Coutinho and colleague Neil Fluester argued that huddle and medium rooms are largely solved problems. The challenge now is larger rooms: featuring higher stakes, more complex setups, and more frequent experience failures. “I think the show this year, there’s two parts,” Fluester said. “It’s iterative and innovation.”
The requirement isn’t better cameras or more microphones. It’s consistency: join experiences that work every time, rooms that don’t need local expertise or instruction cards. Coutinho put it plainly:
“You don’t want to be a human being walking into a massive conference room and, oh, look, there’s 15 cameras. This looks like a science experiment, right?”
For organisations deploying hundreds or thousands of rooms, the priority is repeatability and manageability over showcase specifications. Standardisation and operational tooling matter more than novelty, especially for global rollouts where consistency determines whether the deployment succeeds or generates endless support tickets.
Education: Production Workflows and Security Pressures
Education technology at ISE 2026 centred on two operational shifts. First, higher education content cycles are compressing. AVIXA’s Pam Taggart described institutions capturing sessions, generating transcripts and summaries, then redistributing content in multiple formats—quickly. Classrooms and lecture halls are becoming production environments where workflow matters as much as hardware.

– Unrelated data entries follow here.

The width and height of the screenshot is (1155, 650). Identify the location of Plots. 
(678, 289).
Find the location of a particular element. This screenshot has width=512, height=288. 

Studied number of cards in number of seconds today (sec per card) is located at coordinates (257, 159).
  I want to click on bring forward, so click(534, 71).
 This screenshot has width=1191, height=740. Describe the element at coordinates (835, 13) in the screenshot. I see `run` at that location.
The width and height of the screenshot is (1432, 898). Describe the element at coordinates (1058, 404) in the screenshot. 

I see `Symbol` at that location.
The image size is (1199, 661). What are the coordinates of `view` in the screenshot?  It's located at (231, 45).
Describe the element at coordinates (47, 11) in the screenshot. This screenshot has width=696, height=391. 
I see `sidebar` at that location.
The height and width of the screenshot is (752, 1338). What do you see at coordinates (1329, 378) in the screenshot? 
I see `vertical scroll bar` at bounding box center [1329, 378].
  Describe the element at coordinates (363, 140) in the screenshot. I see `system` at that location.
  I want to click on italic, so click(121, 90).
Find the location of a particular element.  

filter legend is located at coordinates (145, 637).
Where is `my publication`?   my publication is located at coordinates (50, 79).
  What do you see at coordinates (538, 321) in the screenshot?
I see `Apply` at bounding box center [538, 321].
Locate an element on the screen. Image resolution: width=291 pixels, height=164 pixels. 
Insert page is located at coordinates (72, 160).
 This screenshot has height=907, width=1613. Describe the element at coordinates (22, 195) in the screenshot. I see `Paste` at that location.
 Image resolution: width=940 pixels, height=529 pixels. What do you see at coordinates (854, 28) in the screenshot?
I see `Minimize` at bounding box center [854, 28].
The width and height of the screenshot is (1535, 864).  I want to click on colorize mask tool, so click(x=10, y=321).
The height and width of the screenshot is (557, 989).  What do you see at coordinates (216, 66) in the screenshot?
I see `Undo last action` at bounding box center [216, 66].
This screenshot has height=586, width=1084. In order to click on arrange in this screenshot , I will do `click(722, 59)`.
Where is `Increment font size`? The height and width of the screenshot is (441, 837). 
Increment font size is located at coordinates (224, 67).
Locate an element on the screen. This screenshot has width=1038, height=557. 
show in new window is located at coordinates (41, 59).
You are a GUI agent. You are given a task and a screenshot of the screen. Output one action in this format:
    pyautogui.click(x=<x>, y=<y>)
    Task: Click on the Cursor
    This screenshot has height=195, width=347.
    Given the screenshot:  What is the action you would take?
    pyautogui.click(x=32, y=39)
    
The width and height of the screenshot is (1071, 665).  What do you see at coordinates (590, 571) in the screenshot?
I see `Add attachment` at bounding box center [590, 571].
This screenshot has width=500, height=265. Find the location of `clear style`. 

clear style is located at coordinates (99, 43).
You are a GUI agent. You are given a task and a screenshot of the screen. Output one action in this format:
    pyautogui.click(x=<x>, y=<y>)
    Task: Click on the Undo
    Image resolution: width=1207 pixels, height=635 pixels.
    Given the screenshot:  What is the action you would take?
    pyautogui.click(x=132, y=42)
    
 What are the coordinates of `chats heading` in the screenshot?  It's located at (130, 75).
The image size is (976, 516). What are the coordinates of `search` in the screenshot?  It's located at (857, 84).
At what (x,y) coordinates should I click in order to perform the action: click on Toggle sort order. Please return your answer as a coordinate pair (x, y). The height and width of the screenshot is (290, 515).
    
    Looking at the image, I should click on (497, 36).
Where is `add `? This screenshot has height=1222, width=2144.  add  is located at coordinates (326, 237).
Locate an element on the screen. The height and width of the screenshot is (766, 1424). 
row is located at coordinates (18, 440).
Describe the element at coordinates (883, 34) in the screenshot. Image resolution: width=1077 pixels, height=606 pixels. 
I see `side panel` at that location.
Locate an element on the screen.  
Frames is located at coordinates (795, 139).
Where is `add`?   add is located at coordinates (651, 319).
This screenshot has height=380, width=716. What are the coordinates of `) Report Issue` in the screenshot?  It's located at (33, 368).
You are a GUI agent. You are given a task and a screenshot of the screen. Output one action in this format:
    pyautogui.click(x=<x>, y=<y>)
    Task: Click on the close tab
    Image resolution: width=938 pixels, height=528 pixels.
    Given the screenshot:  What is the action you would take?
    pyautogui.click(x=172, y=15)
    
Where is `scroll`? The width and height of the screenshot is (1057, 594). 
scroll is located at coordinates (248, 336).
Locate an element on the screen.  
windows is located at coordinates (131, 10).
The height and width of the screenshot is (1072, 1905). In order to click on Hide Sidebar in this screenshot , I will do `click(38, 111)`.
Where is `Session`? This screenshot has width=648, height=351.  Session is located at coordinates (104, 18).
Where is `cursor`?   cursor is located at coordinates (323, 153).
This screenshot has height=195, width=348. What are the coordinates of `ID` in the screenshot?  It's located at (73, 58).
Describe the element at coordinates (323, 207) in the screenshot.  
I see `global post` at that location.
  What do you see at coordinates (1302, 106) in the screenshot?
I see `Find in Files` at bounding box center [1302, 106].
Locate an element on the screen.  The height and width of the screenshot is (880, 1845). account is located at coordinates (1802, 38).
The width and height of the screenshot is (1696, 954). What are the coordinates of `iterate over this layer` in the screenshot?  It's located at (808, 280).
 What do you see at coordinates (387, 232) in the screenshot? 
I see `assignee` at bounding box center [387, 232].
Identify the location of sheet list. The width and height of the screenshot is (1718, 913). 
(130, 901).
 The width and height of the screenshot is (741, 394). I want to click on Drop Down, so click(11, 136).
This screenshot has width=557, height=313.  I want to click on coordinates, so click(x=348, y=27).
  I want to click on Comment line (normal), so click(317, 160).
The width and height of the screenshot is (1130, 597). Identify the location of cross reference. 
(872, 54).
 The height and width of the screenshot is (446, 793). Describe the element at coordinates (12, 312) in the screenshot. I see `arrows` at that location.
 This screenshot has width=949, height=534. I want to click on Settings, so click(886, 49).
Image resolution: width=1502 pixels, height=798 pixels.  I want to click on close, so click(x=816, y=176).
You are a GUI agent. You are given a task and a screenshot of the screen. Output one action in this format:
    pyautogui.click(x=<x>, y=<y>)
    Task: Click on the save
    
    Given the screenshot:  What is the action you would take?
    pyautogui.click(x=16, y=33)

Second, accessibility is moving from accommodations workflows to designed-in approaches. Johns Hopkins University’s Erin Maher Moran emphasised making accessibility purposeful and less conspicuous, requiring collaboration across networking, facilities, infrastructure, and AV/IT teams. She stressed standardisation for scale but warned against standards too rigid to evolve with teaching methods. She explained:
“You can’t put different things in every single room, and then expect that we’re going to be able to support that easily. So it really is about trying to stick to a standard, but not so rigid that it can’t evolve and change with the needs of of the faculty and classes.”
What Changed at ISE 2026
The shift at this year’s show was subtle but significant. The buyers getting airtime—integrators, enterprise IT teams, and education leaders—are asking different questions. Not “what’s the latest feature?” but “how does this scale?”
Three developments look likely before ISE 2027. Interoperability will become a standard procurement requirement—vendors without credible cross-platform stories will face harder questions. Large-room standardisation will accelerate as vendors expand into complex spaces where adoption decisions get made. And AI governance will move from theory to implementation, with vendors building governance capabilities into platforms rather than treating it as separate.
ISE 2026 had its share of marketing language, but beyond the announcements, the conversations were about operational capacity, security posture, and whether solutions will still make sense in five years. For vendors, that means proving repeatability, not just innovation. For buyers, the questions that matter aren’t about specifications. They’re about what happens after the installation team leaves.